2014’teki kritik süreçten bahsettiniz. Türkiye o süreç içerisinde Barzani ile yakın ilişkiler sürdürüyordu. Referandum mevzuu Türkiye ile konuşulmuş muydu o dönem?
2014-2015’te çok tartışılan bir meseleydi referandum. Barzani’nin 2015’te Amerika Birleşik Devletleri’ne yaptığı bir gezi var. O geziden sonra yaptığı açıklamada Bağımsız Kürdistan vurgusu söz konusu. Barzani’nin “Bağımsız Kürdistan” vurgusu Cumhurbaşkanı Erdoğan’a sorulduğunda, Erdoğan “bu Irak’ın iç işlerine dair meselesidir, birincil derecede onları ilgilendirir” dedi. Türkiye bu durumu o zaman da biliyordu. Dolayısıyla söz konusu referandumu yeni çıkmış gibi takdim etmek ve bunun üzerinden siyaset kurmak yanlış. Hem Barzani hem de IKBY bölgesi, Bağımsız Kürdistan’ı amaçladıklarını gizlemediler.
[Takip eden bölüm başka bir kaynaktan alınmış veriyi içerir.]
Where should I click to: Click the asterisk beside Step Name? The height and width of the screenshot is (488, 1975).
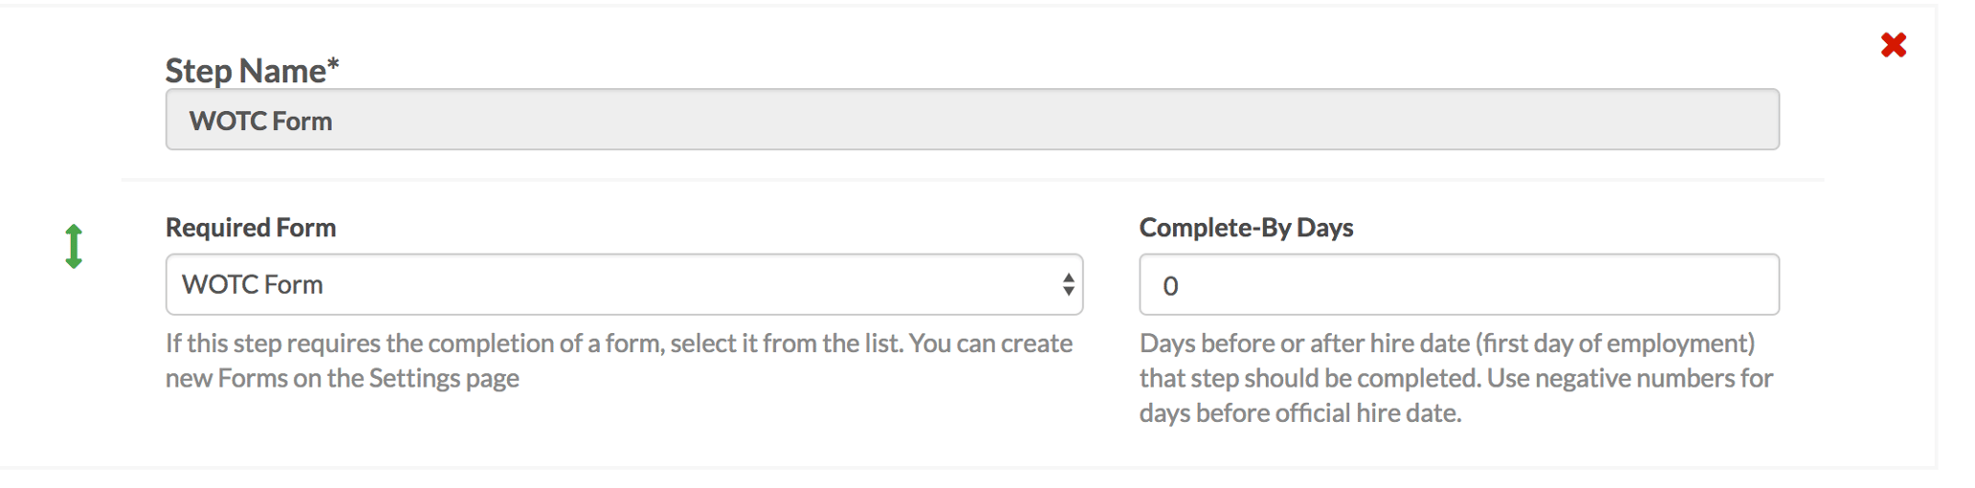[x=333, y=65]
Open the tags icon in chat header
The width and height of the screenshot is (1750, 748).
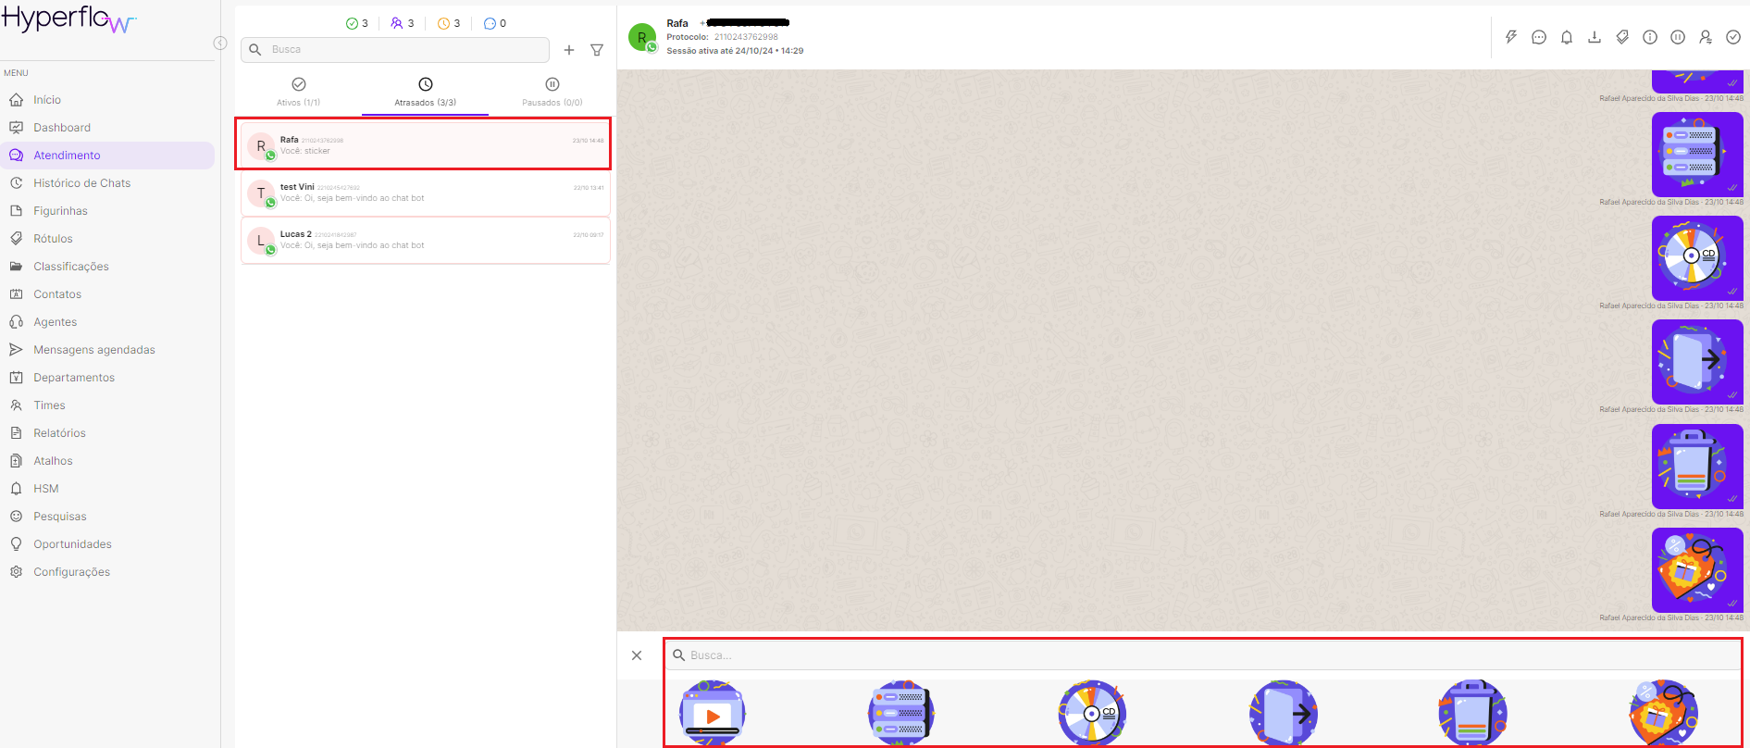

Bunu her zaman açık bir şekilde dile getirdiler. Referandum bir günde ortaya çıkmış bir şey değil, böyle bir şeyin olacağı çok açıktı.

Türkiye siyasetinin o günden bu güne düştüğü tenakuzun sebebi ne?
7 Haziran’da bağımsızlık referandumunun yapılmasına dair karar alındığında, Türkiye son derece mutedil bir tepki gösterdi. Tarafları diyaloga davet etti, “istikrarsızlığa sebebiyet verebilecek herhangi bir adım atılmamalı” dedi. Bence bu siyasî adım olması gerektiği gibiydi. IKBY referandumun bir hafta öncesinden bugüne kadar gelen dil, eski ifadelerle tenakuz hâlinde. Bunun iki sebebi var. Birincisi, Türkiye IKBY referandumunu beka meselesi olarak kodluyor ve bunun üzerinden siyaset inşa etmeye çalışıyor. Oysa ben bu meselenin, Türkiye’nin beka meselesi olduğu kanaatinde değilim. Kaldı ki iki yıl önce beka meselesi olmayan bir şey, bugün nasıl oluyor da beka meselesi hâline geliyor. İkinci olarak da, ben daha çok iç siyasetin etkili olduğu kanaatindeyim. İktidar, son dönemde milliyetçi politikalar seyrediyor. Savunduğu milliyetçi argümanlar bu kadar sert bir dil kullanmalarını zaruri kılıyor. Yani bugünkü yapılan söylemlerin 2019 seçimleriyle ve Ak Parti’nin fiili olarak MHP ile yaptığı ortaklıkla yakından bağlantısı var. IKBY’ye gösterilen tepkilerin Türkiye’ye ne ekonomik olarak ne de diplomatik olarak yaradığını düşünmüyorum. Bu söylemler Türkiye’ye zarar veriyor.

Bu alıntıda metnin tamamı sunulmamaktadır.